In the records below, count each line where the word "target" appears, and reply with that number only.

(Beginning of Provided information)

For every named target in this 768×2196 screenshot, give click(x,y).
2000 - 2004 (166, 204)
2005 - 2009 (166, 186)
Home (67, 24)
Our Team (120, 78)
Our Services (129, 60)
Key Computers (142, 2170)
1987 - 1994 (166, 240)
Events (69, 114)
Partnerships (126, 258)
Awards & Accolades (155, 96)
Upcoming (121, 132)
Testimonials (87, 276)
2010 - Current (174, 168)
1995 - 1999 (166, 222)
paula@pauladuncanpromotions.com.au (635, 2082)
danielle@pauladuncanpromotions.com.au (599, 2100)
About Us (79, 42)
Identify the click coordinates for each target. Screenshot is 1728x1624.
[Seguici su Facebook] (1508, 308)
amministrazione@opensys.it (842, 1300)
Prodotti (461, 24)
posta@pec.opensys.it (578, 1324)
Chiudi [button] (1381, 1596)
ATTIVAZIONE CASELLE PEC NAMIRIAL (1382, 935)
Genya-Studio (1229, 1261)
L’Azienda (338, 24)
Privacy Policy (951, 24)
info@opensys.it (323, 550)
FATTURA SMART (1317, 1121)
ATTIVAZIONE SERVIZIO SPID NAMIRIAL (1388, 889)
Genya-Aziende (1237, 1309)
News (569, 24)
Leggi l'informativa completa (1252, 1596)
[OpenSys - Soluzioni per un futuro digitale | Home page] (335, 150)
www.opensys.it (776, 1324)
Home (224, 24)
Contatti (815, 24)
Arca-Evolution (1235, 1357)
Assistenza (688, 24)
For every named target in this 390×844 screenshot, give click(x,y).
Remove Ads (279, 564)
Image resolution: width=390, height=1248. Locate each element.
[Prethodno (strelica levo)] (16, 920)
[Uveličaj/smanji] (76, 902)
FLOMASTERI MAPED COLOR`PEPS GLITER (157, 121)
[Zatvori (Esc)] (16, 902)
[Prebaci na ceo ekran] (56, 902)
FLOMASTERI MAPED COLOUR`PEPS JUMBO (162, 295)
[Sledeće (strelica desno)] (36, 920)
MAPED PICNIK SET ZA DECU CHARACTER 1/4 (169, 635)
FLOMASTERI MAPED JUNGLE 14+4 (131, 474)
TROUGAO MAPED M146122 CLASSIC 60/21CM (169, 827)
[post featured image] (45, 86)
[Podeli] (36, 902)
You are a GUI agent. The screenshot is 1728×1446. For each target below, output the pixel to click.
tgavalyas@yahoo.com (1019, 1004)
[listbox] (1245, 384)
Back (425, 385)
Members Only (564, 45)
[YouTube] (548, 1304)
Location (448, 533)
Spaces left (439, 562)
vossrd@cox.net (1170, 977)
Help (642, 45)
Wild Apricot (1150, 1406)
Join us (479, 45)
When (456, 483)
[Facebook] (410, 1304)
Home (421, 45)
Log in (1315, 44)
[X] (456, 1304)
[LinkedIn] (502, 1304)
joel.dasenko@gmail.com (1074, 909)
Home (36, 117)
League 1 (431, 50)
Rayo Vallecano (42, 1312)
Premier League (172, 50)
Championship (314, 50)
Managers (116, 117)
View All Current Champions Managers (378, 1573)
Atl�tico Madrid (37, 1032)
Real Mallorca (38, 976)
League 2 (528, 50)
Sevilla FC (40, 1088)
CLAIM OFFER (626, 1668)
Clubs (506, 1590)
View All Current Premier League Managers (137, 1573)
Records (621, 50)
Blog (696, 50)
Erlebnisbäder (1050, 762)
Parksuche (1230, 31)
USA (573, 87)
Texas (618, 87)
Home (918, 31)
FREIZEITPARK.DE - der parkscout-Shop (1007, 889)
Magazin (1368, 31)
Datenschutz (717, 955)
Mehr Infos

(End of Provided information)

**Finished task**
4